Topical introduces a deep learning model that can automatically tag source code repositories with semantic labels. Topical incorporates an embedding mechanism that projects the textual information, the full dependencies graph, and the source code structure into a common representational embedding that exploits the synergies between these domains.
We develop a GitHub Crawler combining the official API with page scraping for additional metadata (git commits, repository tree, etc.). GitHub repositories are often classified by its owner using hand-picked topics, which can contain abbreviation, typos, and repetitions. Because of the large variations in topic names, GitHub also defines 480 featured topics, a limited number of predefined topics to be associated with the repository by its owner. In order to have a unique label for each category, the crawler maps the non-featured topics (hand-picked) to the GitHub featured topics using partial tokens matching methods relying on Levenshtein distance.
To scrap the dataset, execute this command line from the crawler
directory :
python api\github_crawler.py --topics topics.json
after ensuring that the crawler
directory contains a JSON file with the topics to scrap (either as a simple list or as a nested directory). The above topics.json is just an example of how to add topics for the crawler.
Please see examples/featured_topics.json for our the tags used for our specific use case and also examples/dataset.zip for the zip of the dataset used also. As stated above, you can re-create the 20 topics and dataset using featured_topics.json
python api\github_crawler.py --topics examples/featured_topics.json
This repository is maintained to fix bugs and ensure the stability of the existing codebase. However, please note that the team does not plan to introduce new features or enhancements in the future.

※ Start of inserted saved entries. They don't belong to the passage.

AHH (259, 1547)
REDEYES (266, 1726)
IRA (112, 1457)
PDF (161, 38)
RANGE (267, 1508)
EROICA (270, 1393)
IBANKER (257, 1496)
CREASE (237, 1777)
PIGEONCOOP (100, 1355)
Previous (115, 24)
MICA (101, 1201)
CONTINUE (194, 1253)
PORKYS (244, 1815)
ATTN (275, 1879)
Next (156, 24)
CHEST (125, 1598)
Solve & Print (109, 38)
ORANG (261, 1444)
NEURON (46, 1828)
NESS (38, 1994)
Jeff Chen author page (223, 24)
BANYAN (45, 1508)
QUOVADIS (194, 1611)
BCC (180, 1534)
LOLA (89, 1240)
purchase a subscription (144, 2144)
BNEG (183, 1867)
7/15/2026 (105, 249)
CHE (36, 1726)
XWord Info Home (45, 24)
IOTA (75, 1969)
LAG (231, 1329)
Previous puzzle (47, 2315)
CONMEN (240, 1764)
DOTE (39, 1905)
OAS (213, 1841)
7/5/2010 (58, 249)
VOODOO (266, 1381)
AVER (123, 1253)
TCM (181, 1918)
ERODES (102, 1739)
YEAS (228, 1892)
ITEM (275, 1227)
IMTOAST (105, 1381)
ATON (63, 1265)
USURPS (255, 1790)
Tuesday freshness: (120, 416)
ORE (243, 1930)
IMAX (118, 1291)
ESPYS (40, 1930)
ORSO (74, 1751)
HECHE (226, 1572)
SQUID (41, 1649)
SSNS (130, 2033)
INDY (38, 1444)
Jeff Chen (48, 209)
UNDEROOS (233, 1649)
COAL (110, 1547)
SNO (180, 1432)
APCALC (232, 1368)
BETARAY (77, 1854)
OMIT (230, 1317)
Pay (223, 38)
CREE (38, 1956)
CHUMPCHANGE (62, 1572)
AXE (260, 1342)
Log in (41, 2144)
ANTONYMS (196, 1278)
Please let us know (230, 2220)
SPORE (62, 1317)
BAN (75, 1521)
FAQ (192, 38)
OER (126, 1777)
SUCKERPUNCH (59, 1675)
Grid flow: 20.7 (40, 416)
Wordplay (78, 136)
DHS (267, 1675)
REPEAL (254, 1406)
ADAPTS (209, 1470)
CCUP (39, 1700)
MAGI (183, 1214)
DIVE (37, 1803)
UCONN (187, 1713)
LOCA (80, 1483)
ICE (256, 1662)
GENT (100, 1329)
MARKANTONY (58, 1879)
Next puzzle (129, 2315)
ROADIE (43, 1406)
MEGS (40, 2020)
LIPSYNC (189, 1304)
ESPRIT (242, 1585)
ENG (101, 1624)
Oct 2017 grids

Once your dataset is ready, we want to generate the DataFrame
containing the repositories informations and script embeddings
To do so, execute this command from the Topical
folder, making sure your dataset is in a dataset
folder in the Topical
folder:
python compute_embeddings.py
Once the DataFrame
containing all the informations has been generated, you can simply execute the Topical classification head, from the same Topical
directory:
python run.py
To change one of the training paramater, display all the available arguments from the Topical
directory:
python run.py --help